● **What to do**:
1. List every real person named in the review of Netherland. Leave out fictional characters.
2. Write the next part of the Netherland review, picking up after its final sentence.

[BEGIN Reading text]

Wednesday, May 27, 2009

Netherland ~ by Joseph O'Neill, 2008

In an interview with President Barack Obama, Jon Meacham (Newsweek, May 16, 2009) asked: "What are you reading?"
I'm reading this book called Netherland by Joseph O'Neill ... It's about after 9/11, a guy — his family leaves him and he takes up cricket in New York. And it's fascinating. It's a wonderful book, although I know nothing about cricket.
When I read that, I knew two things: lots of people are going to run out and get that book, and I want to read it myself. When I put it on hold at my library, I was the third in line after the person now reading it. (Aha, I was correct about my first assumption.) Buying the book or borrowing it from a friend is faster. My review:

Title, author, copyright date, and genre?
Netherland ~ by Joseph O'Neill, 2008, fiction

Summarize the book without giving away the ending.
It's a book about cricket, on one level, but don't let that stop you from reading the book. I know nothing about the sport, other than what I read in this book, and it didn't matter at all. Halfway through the book -- maybe 3/4 of the way through the book -- I came across the name DAISY standing alone on the page and thought of another Daisy in literature: the Daisy in The Great Gatsby by Fitzgerald. That's when I realized reading this book was a lot like reading Gatsby, and I don't particularly like The Great Gatsby. It was funny to run across an interview with the author that's on Amazon.com where he is asked about the Gatsby connection. Here's what he replies:
Halfway through the book I realized with a slightly sinking feeling that the plot of Netherland was eerily reminiscent of the Gatsby plot: dreamer drowns, bystander remembers. But there are only about 5 plots in existence, so I didn't let it bother me too much. Fitzgerald thankfully steered clear of cricket.
Yep, this book and The Great Gatsby are a lot alike and I was bored enough (believe it or not) that I fell asleep last night with 1-1/2 pages to go before finishing Netherland. When I woke, I didn't bother to finish reading the book before turning out the light -- so I read that last little dab of it this morning. Um, back to the summary:

Hans is from the Netherlands and is in the United States after having lived (and married) in England. He moves to New York City because his wife Rachel accepts a great job, and he has to look for work. They have a son, Jake, born in NYC. When 9/11 disrupts their lives, they move into the Chelsea Hotel -- an interesting place with an assortment of people living there:
Over half the rooms were occupied by long-term residents who by their furtiveness and ornamental diversity reminded me of the population of the aquarium I'd kept as a child, a murky tank in which cheap fish hesitated in weeds and an artificial starfish made a firmament of the gravel.

[END Reading text]
[BEGIN Provided records]

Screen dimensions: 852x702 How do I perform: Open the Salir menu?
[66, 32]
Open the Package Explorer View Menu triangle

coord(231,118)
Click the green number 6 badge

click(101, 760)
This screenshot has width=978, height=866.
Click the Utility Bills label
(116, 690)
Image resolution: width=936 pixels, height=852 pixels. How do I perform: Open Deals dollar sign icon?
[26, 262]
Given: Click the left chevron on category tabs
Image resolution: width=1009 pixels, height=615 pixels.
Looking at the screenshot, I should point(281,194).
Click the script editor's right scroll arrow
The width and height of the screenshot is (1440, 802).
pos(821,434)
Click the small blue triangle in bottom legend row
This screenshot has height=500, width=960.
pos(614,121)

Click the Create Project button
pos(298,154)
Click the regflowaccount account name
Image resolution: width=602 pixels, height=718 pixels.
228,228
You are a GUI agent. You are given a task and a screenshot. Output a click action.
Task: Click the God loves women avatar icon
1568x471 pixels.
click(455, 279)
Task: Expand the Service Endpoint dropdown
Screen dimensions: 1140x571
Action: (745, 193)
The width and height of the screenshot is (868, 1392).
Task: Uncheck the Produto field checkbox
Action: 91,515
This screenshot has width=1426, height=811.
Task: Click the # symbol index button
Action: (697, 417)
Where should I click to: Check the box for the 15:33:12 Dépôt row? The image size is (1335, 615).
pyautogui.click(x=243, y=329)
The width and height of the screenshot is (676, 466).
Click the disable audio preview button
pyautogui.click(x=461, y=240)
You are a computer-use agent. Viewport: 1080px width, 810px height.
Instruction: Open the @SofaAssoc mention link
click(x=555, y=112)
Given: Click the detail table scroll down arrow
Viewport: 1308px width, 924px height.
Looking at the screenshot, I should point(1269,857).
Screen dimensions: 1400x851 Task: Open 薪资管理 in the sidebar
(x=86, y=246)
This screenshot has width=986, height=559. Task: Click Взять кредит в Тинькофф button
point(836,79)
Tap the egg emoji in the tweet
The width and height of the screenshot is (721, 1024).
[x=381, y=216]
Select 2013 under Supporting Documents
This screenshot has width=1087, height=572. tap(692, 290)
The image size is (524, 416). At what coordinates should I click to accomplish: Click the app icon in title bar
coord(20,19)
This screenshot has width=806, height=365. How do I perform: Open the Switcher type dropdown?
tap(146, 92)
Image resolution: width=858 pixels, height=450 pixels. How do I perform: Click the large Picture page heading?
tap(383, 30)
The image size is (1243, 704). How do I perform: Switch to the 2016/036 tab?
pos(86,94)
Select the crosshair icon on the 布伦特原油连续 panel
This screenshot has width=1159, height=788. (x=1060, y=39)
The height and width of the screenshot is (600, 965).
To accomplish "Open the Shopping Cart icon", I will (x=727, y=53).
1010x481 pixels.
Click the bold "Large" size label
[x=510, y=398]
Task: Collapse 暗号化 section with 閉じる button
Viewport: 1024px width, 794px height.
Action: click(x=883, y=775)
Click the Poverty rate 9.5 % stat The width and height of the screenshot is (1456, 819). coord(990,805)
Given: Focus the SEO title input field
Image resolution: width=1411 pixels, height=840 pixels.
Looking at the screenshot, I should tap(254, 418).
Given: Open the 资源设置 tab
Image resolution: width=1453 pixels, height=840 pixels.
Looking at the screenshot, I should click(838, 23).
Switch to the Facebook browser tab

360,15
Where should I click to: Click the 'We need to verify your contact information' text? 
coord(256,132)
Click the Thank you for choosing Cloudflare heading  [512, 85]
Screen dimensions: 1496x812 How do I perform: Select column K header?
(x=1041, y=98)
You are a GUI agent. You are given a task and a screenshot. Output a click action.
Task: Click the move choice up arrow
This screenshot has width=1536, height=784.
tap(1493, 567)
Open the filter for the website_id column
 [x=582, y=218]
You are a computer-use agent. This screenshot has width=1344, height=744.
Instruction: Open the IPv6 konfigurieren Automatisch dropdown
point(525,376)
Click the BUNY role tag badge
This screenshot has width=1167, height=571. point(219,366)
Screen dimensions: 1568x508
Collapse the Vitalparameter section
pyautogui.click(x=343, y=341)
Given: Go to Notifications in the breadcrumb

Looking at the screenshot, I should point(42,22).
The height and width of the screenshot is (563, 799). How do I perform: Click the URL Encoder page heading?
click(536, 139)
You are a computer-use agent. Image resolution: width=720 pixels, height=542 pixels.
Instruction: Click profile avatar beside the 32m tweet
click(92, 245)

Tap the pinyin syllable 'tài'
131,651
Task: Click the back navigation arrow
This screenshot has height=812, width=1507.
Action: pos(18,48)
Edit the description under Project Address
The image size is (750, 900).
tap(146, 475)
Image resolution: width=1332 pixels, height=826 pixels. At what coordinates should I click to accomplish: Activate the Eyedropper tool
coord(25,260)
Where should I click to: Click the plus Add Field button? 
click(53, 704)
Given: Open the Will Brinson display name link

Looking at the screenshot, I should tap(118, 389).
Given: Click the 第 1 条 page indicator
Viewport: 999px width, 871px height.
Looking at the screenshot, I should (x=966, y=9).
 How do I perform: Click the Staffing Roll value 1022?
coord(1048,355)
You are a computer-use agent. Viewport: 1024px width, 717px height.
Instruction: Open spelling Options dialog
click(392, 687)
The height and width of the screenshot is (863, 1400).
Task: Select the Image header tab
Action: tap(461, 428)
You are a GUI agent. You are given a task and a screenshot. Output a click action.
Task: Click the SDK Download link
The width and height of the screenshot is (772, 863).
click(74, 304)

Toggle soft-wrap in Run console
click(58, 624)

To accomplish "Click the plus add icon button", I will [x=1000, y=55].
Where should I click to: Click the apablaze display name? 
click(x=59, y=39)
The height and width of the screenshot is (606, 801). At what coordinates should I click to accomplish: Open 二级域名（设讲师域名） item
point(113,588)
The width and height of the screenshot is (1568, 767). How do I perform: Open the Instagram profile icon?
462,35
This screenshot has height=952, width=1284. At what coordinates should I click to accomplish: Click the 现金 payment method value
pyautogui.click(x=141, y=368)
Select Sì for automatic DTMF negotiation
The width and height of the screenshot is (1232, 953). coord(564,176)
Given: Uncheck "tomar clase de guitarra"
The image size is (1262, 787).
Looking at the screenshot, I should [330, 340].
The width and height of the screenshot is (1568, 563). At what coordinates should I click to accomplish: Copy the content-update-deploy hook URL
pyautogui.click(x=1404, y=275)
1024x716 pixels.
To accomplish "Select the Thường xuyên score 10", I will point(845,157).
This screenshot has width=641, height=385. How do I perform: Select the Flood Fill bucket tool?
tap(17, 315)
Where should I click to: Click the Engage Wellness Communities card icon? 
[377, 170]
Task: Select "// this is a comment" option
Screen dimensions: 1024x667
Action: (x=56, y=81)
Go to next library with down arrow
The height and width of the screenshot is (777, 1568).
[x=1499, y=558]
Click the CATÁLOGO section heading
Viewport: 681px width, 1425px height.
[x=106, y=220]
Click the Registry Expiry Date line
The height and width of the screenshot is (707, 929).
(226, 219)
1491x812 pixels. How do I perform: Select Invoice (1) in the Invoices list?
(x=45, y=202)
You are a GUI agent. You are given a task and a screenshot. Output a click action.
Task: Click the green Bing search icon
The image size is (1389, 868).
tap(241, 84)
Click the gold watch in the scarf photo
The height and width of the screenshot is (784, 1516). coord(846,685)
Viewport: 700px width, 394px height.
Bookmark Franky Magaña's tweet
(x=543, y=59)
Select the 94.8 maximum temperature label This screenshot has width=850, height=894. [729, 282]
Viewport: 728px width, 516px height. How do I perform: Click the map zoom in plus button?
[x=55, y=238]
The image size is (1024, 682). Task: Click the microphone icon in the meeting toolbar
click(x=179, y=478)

[END Provided records]

● **Expected results**:
1. Barack Obama, Jon Meacham, Joseph O'Neill, Fitzgerald

2.
What did you think of the main character?
If I say Hans was boring, would this review sound repetitious?

Which character could you relate to best?
Rachel has pluck. She has backbone. What she says and does seems like what I might say and do under the same circumstances. Sort of.

Were there any other especially interesting characters?
Hans is fascinated by Chuck Ramkissoon, an immigrant from Trinidad with grandiose entrepreneurial delusions about cricket in America. Like Rachel, I couldn't figure out what Hans saw in the guy.

From whose point of view is the story told?
Hans, which is probably why it bored me most of the time.

What do you think will be your lasting impression of this book?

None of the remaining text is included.